-------- Document text --------

Mescalero Apache scouts served with the army during the Navajo War in 1863 and 1864. One of the last battles of the war involving the scouts occurred along the Pecos River of New Mexico Territory on January 4, 1864. After a band of about 100 Navajo warriors raided the reservation at Bosque Redondo, the local Indian agent led sixty Mescaleros south in the pursuit of the raiders and eventually caught up with them at the Pecos. When the fighting started, the Navajo realized they couldn't escape with their herd of stolen livestock so they took up defensive positions to try to fight off their pursuers. Initially, the Navajo were successful in keeping their enemies back, but, eventually, United States Army reinforcements began to arrive. After a long battle the Navajo were forced to retreat without the livestock, leaving an estimated forty dead on the field. Another twenty-five Navajos were estimated to have been wounded and a group the same size escaped. There were no casualties among the Americans or the Apache scouts and they recovered fifty horses and mules. Less than two weeks later Colonel Kit Carson would lead an expedition into Canyon de Chelly, the heart of Navajo territory, capturing most of the inhabitants and ending the war.

-------- The data --------

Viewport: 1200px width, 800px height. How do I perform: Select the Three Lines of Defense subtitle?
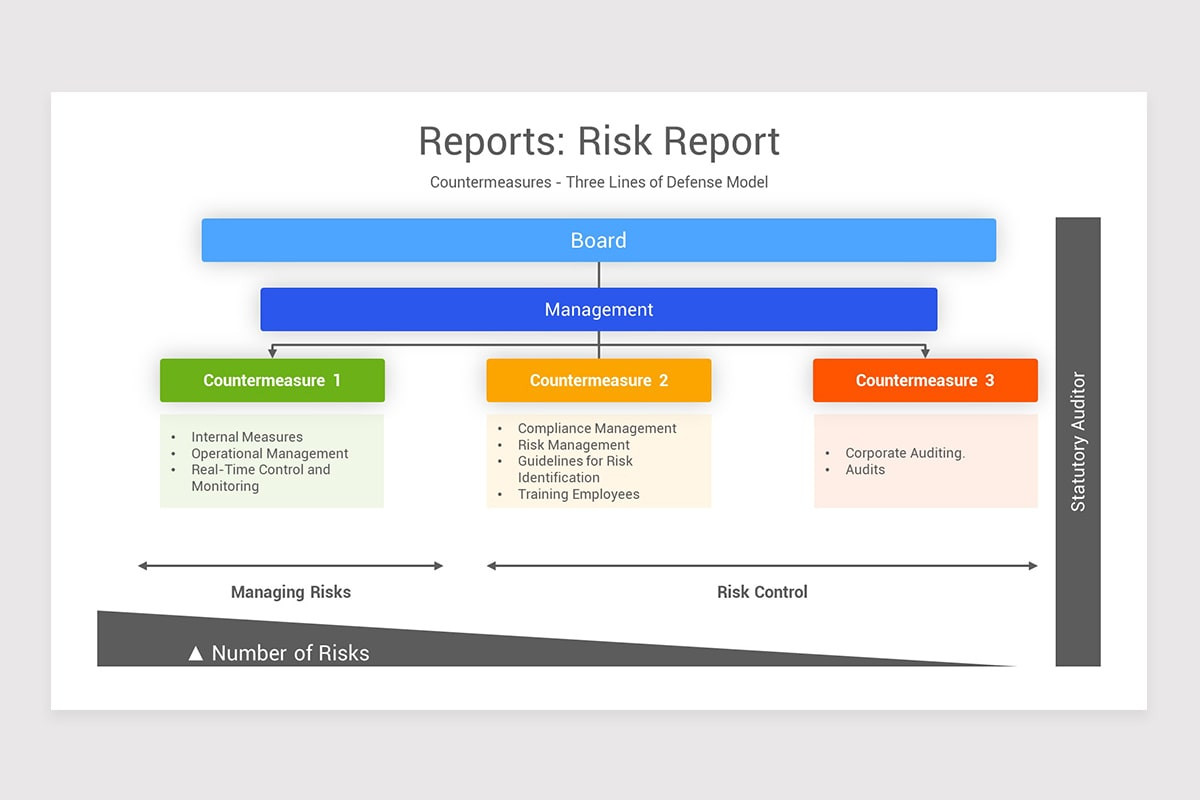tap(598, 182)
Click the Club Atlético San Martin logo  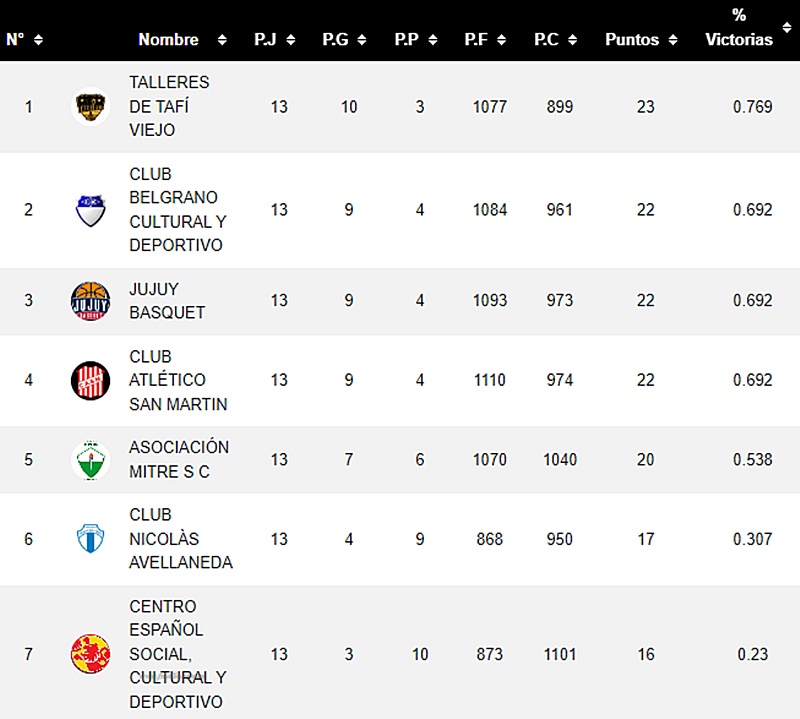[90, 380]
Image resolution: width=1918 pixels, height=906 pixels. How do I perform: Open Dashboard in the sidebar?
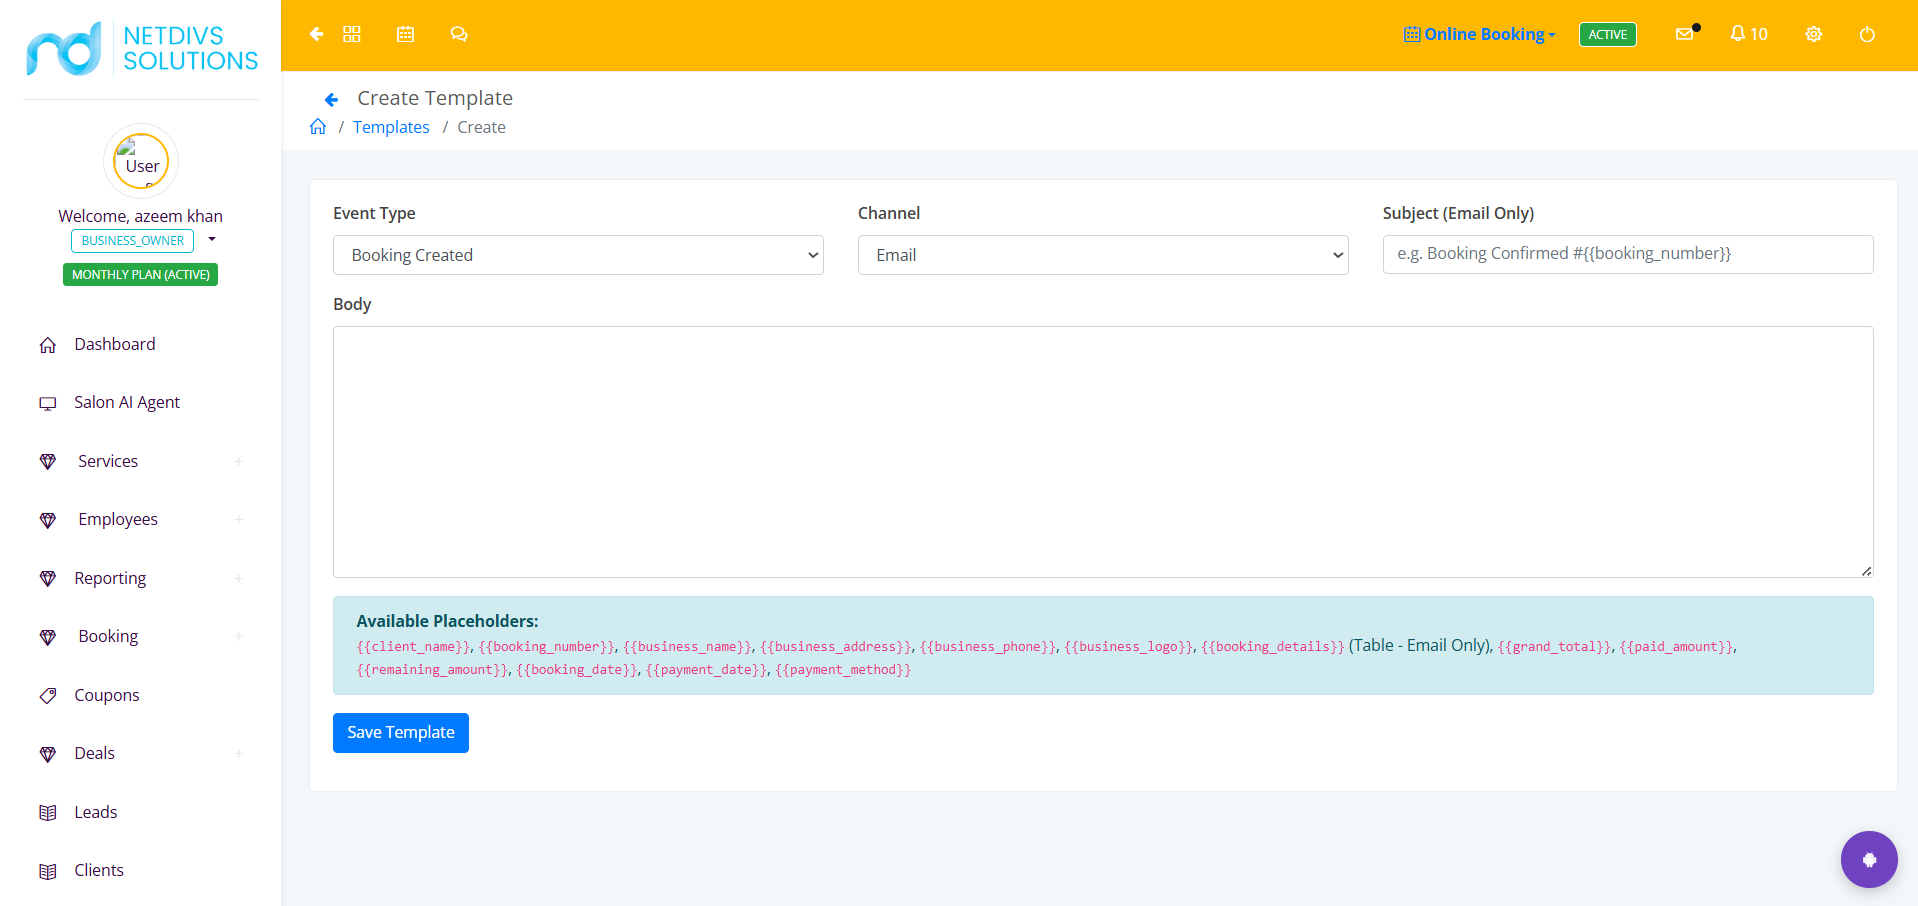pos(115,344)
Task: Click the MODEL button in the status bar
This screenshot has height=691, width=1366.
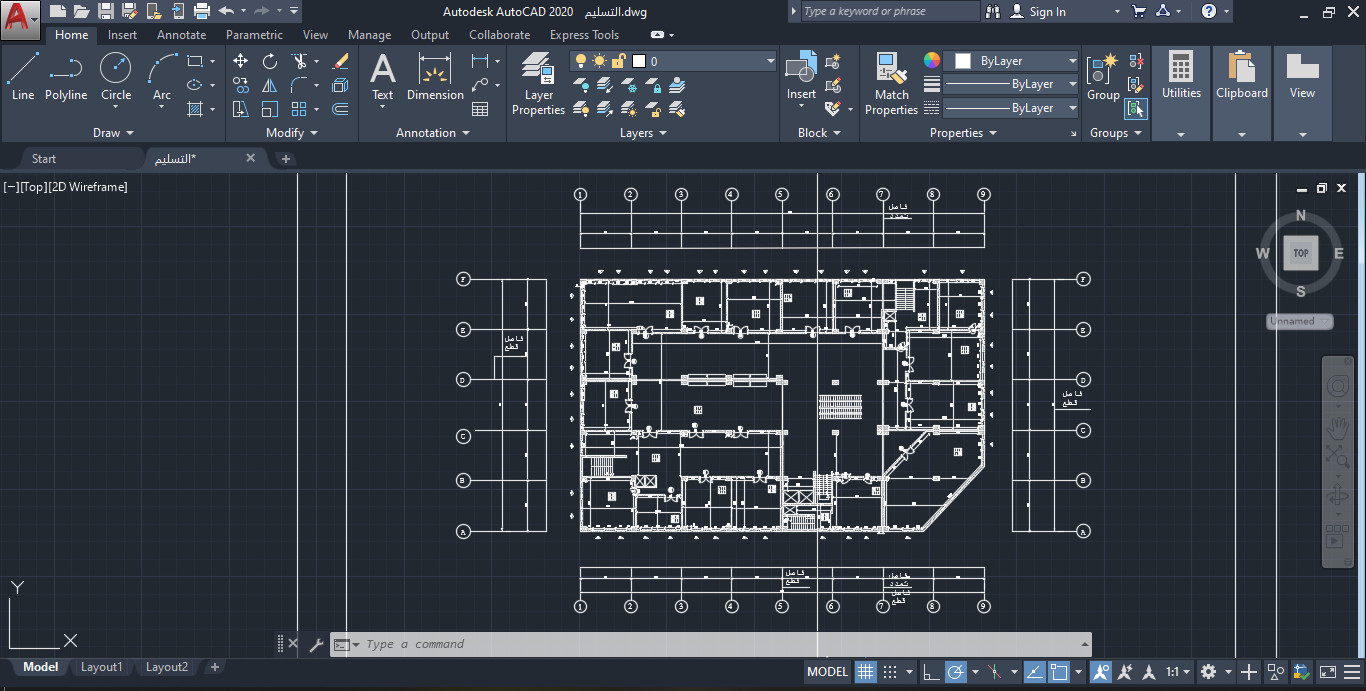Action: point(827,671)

--------
-------- The data --------

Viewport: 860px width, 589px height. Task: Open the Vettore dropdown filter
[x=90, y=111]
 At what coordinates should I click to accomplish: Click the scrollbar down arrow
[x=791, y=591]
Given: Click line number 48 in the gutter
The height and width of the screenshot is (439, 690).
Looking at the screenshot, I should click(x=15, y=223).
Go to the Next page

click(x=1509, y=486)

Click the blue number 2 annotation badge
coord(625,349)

--------

Directions:
(1) Rewrite the paragraph in the Navajo War passage that begins "Mescalero Apache scouts served" as a short bulleted list of its main facts.
(2) List every place named in the Navajo War passage.

Task-by-task outputs:
(1)
- Mescalero Apache scouts served with the army in the Navajo War (1863–1864).
- About 100 Navajo warriors raided the Bosque Redondo reservation.
- On January 4, 1864, the local Indian agent and sixty Mescaleros caught the raiders at the Pecos River in New Mexico Territory.
- Unable to escape with their stolen livestock, the Navajo took up defensive positions and at first held off their pursuers.
- After United States Army reinforcements arrived and a long battle followed, the Navajo retreated without the livestock.
- Navajo losses were estimated at about forty dead and twenty-five wounded. About twenty-five escaped.
- The Americans and Apache scouts had no casualties and recovered fifty horses and mules.
- Less than two weeks later, Colonel Kit Carson led an expedition into Canyon de Chelly, capturing most of its inhabitants and ending the war.

(2)
- Pecos River
- New Mexico Territory
- Bosque Redondo
- Canyon de Chelly